On August 15, 2005, Tambellini signed an entry-level contract with the Kings, foregoing his senior year with Michigan. In late-September, he was assigned to their American Hockey League (AHL) affiliate, the Manchester Monarchs, following his training camp with Los Angeles. Two months into the season, Tambellini was called up to the Kings, making his NHL debut on November 30, 2005, against the Chicago Blackhawks. The Kings lost the game 3–2, while Tambellini earned nine minutes of ice time. After four pointless NHL games, he was sent back down to Manchester. On March 8, 2006, Tambellini was traded by the Kings, along with defenceman Denis Grebeshkov, to the New York Islanders, in exchange for forward Mark Parrish and defenceman Brent Sopel. Upon being dealt, he was called up from the AHL and played the remainder of the season with New York. He left Manchester with 25 goals and 56 points in 56 games, which finished the 2005–06 AHL season ranked as the third-best points-per-game rate among league rookies.

Playing in his third game with the Islanders, he scored his first NHL goal against Martin Brodeur in a 6–1 win against the New Jersey Devils on March 14, 2006. He finished the campaign with a goal and four points in 21 games with New York. As the Islanders failed to qualify for the playoffs, they assigned Tambellini to their AHL affiliate, the Bridgeport Sound Tigers, for their Calder Cup playoffs. Over seven post-season games, he recorded three points as Bridgeport was eliminated by the Wilkes-Barre/Scranton Penguins in the first round.

Tambellini split the 2006–07 season between the Islanders and Sound Tigers. Called up from the AHL on three separate occasions, he recorded two goals and nine points over 23 games with New York. Over 50 AHL games, he led the Sound Tigers with 30 goals and 59 points. The following season, Tambellini set the Sound Tigers single-season scoring record with 76 points in 57 games. His 38 goals ranked second in the league, while his points total was seventh.

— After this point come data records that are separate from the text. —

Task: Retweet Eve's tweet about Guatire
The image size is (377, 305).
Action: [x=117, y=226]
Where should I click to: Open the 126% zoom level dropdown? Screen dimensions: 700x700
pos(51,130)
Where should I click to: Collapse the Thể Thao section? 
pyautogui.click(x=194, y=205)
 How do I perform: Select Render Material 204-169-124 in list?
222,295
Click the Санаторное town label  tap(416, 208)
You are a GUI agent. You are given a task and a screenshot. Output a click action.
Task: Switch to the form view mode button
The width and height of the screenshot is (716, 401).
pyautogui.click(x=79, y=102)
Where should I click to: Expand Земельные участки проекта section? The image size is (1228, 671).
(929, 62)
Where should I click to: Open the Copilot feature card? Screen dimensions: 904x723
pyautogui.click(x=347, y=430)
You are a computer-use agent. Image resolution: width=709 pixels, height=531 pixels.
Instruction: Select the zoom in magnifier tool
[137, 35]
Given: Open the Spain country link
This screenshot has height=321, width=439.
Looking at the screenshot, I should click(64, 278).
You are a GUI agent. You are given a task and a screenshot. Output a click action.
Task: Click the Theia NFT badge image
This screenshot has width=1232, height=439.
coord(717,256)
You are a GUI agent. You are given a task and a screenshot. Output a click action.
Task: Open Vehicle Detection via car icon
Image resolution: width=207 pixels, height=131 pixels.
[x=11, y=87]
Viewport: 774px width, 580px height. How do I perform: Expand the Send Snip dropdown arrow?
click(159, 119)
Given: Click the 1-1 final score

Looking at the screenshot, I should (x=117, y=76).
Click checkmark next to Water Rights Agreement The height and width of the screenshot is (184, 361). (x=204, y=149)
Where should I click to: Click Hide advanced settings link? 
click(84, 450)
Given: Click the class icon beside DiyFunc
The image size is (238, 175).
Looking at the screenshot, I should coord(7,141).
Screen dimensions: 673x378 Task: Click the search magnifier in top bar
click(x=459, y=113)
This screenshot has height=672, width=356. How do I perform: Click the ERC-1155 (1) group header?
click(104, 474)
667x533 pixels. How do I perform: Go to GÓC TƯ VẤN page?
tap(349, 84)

He was called up to the NHL five times, scoring a goal and four points over 31 games. In the off-season, he was re-signed to a two-year, US$1.175 million contract on July 16, 2008.

In 2008–09, he began the campaign in the NHL. With the exception of a two-week assignment with Bridgeport in December 2008, he spent the entire season with the Islanders. Over 65 NHL games, he scored seven goals and 15 points, while recording three goals in six games with the Sound Tigers. The following season, Tambellini recorded his first NHL hat trick with his father in attendance on October 31, 2009, against the Buffalo Sabres. Often made a healthy scratch, he completed the season with 14 points over 36 games, while leading the Islanders in shootout percentage with three goals in five attempts.

Becoming an unrestricted free agent in the off-season, Tambellini joined the Vancouver Canucks on July 1, 2010. He signed a one-year, two-way deal paying the league-minimum $500,000 at the NHL-level and $105,000 at the minor-league level. He had received interest from other teams, but was quick to accept an offer from his hometown NHL team, commenting that he "grew up want[ing] to be part of the Vancouver Canucks from age six." Tambellini scored his first goal as a Canuck on October 22, 2010, in a 5–1 win against the Minnesota Wild. While earning some time on the team's second line, he played the majority of the season on the fourth unit, finishing with 9 goals and 17 points over 62 games. Assigned to the team's AHL affiliate for brief periods in October and November 2010, he recorded 7 points over 7 games with the Manitoba Moose. A healthy scratch for the majority of the 2011 playoffs, he made his NHL post-season debut in Game 6 of the second round against the Nashville Predators. In total, he dressed in six games with no points during the playoffs as the Canucks advanced to the Stanley Cup Finals for the third time in team history, losing in Game 7 to the Boston Bruins. Tambellini was the last player to wear sweater #10 for the Canucks, prior to it being retired in honor of Pavel Bure.

After becoming an unrestricted free agent once more in the off-season, Tambellini signed for the ZSC Lions of the National League A (NLA) in Switzerland. By joining Zurich, he followed after his father and grandfather, who both played for the team during their careers. He was recruited to play overseas by the Lions' Bob Hartley, who previously coached in the NHL for the Colorado Avalanche and Atlanta Thrashers. Tambellini became the team's premiere player in his first season with Zurich, leading the team in scoring and averaging more than 25 minutes a game. He described the Swiss league as a competitive level between the AHL and NHL. In his first season in Zurich, he won the Swiss Championship.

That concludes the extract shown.